The surplus data could inject rogue executable code where it’s not supposed to go; it could overwrite verified authentication information with untrusted data to let a rogue user sneak in; or it could trick the current program into going down the wrong code path, such as branching to the menu that gives access to logged-in users instead of branching to the part that kicks unauthorised users out.
As we mentioned at the start, some of the most dramatic malware outbreaks in history were triggered by sneakily-crafted buffer overflows that remotely grabbed control on the computer they were aimed at.
The infamous Internet Worm of 1988 made use of a buffer overflow in a system service known as fingerd
, and the the super-fast-spreading, fileless worms Code Red in 2001 and SQL Slammer in 2003 targeted buffer overflows in Microsoft’s widely-used IIS web server and SQL server respectively.
More recently, buffer overflow bugs in two coding libraries for processing image and video files caused widespread concern because many popular software packages, including browsers, inherited these bugs and therefore needed patching in a hurry.
Those bugs were: CVE-2023-5216 in Google’s VP8 video processing library, very widely used for web-based video chat, and CVE-2023-4863 in an image library called libwebp
, used by dozens of software packages, including browsers and image editors, to handle the ubiquitous WEBP image format.
At the end of 2023, we even had a buffer overflow in Google’s graphics library Skia
that was given the media-savvy name LogoFAIL after researchers discovered that a booby-trapped bootup image, apparently harmlessly added to a laptop to replace the vendor’s logo on the startup screen, could be used to subvert the much-vaunted SecureBoot process, where only software digitally approved by the vendor is supposed to run.

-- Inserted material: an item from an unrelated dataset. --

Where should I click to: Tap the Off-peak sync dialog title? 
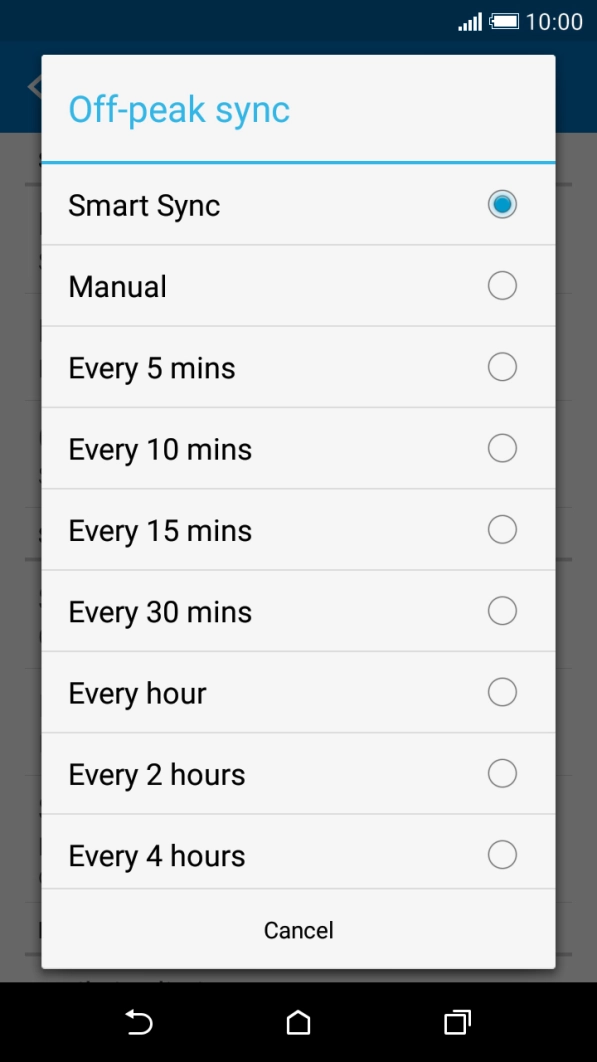pyautogui.click(x=179, y=109)
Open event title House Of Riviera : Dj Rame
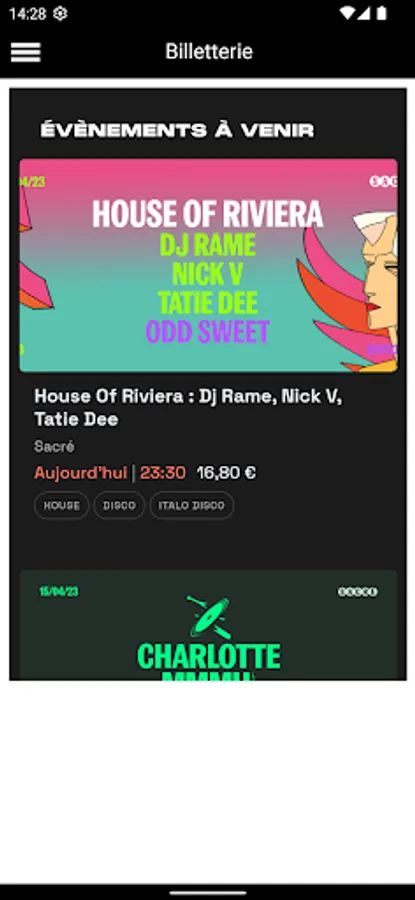This screenshot has height=900, width=415. [188, 408]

Bugs of this sort often give cybercriminals outside your network a way to trigger the execution of untrusted and unauthorised program code on your computer, typically without any popups or warnings to give the game away.
This sort of attack is known by the self-descriptive name of RCE, short for remote code execution.

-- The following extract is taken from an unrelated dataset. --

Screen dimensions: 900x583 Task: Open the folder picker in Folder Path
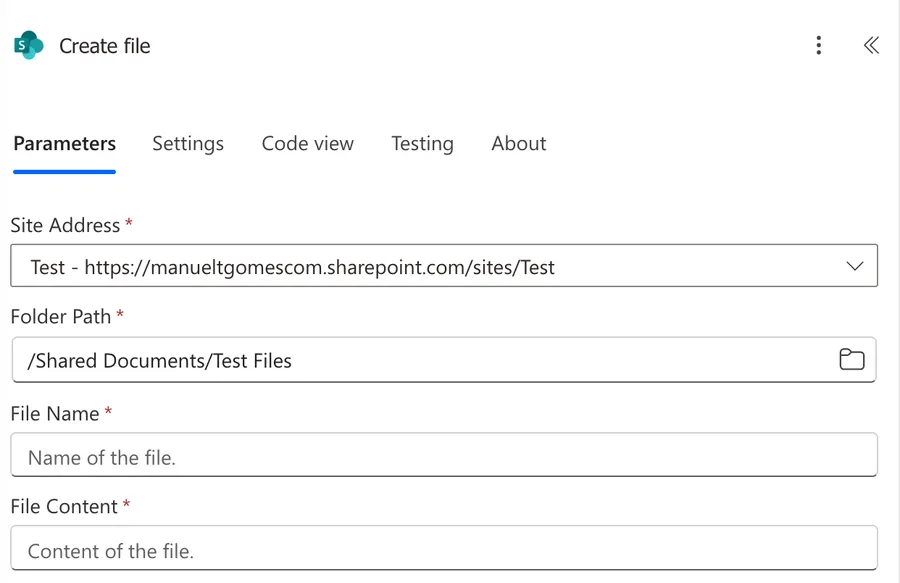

RCE bugs are keenly sought after by cybercriminals, and some of them may be worth hundreds of thousands or even millions of dollars if offered for sale.
Sometimes, wealthy vendors such as Microsoft, Apple and Google buy up bugs of this type and use the knowledge to patch their products before disclosing the details of the bug to everyone else.
Unfortunately, unscrupulous bug-hunters may sell choose to sell their RCE bugs into the cyber underground instead, not caring if the buyers are spyware vendors, industrial spies, or other types of cybercrook.
That’s the trouble with bugs: they’re hard to avoid, and potentially catastrophic if discovered.
Even buffer overflows – a well-known class of security flaw that has been putting us in harm’s way for decades – are still a clear and present cybersecurity risk.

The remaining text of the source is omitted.